No one said getting older is easy. But while most of us think about the challenges of living on a fixed income or paying for prescriptions, we don’t address the bigger issues — like how we’ll cope with changing bodies or the death of loved ones. Unfortunately, avoiding issues doesn’t make them go away. If you want to enjoy your best health during the senior years, these are five big questions you need to think about.
Muscle mass, bone density, and joint mobility naturally decrease with age. The resulting stiffness and weakness makes everyday tasks more difficult and turns minor falls into major health threats. However, you don’t have to accept frailty as a fact of growing older.
Staying active through middle age and into your senior years preserves your strength and mobility. It’s important not to limit yourself to aerobic exercise. Going for a jog is great for your heart health, but it’s strength-training exercises that offer the most benefit to muscles and bones.
Good nutrition also plays a role in mobility. In addition to promoting a healthy weight, which reduces strain on the skeletal system, a balanced diet provides your body with the protein and micronutrients it needs to maintain strong muscles and bones.
Coping with Loss
Loss becomes a normal part of life as we enter the later years, but that doesn’t make it any easier. On top of the emotional pain of loss, grief poses a real risk to senior health. Seniors stricken by grief are more likely to experience a cardiac event or catch an illness due to the physical effects of grief. Seniors who lose a spouse or another close companion are also at increased risk of loneliness and depression.
All seniors should have a support system to help them through times of grief. Support from friends, family, and even online bereavement groups protects against the stress of grief and helps you process painful emotions in a healthy manner.
Social circles tend to shrink as we get older. From the time we start families until the day we retire, life just seems too busy for an active social life. But if you enter seniorhood with limited social connections, you’ll be in bad shape when your loved ones start to pass away. Social isolation and loneliness are rife with health risks, including depression, anxiety, and cognitive decline.
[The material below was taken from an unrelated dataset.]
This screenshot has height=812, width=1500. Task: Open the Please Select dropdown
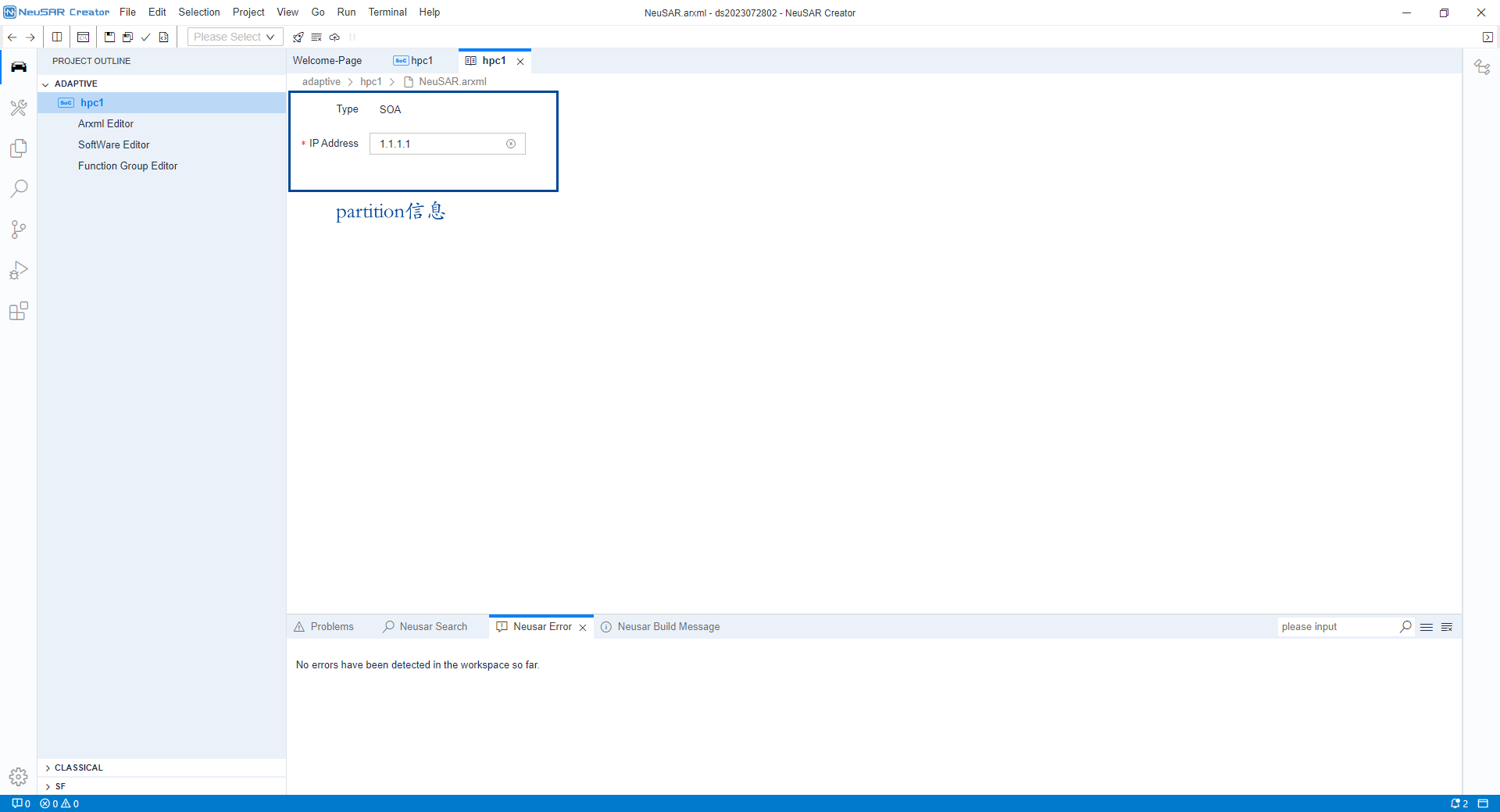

Thankfully, it’s never too late to make friends. Seniors can meet new people by becoming active in their faith community, picking up a social hobby, volunteering, and a number of other ways. The important thing is to do it now because getting out and meeting new people only gets harder as you get older.
Eating a Healthy Diet
Older adults face many barriers to a healthy diet. As you age, you might struggle to walk around the grocery store, afford healthy food, or find the motivation to cook for one. It’s why seniors suffer from malnutrition at such high rates, but seniors today have more options for healthy eating than ever before.
If shopping and cooking meals is a challenge, get your groceries delivered or subscribe to a meal delivery service. If your budget is the issue, apply for additional government benefits. Philips Lifeline has more suggestions for overcoming barriers to good nutrition.
Navigating Long-Term Care
While low-income seniors can receive subsidized long-term care services, relying on the government to pay for long-term care leaves you with few options for where and how you receive care. You might also be subject to long waiting times before being placed in a long-term care facility.
If you’d rather direct your own care, planning ahead is imperative. Long-term care is costly regardless of whether you receive care at home or in a long-term care facility, but setting aside extra funds for retirement helps you afford the care you’d prefer.
Getting older has no shortage of challenges, but that doesn’t mean the senior years are all doom and gloom! When you’re proactive about protecting your health, you can enjoy a high quality of life throughout your retirement. Start planning how you’ll conquer these five health challenges so you enjoy a brighter future.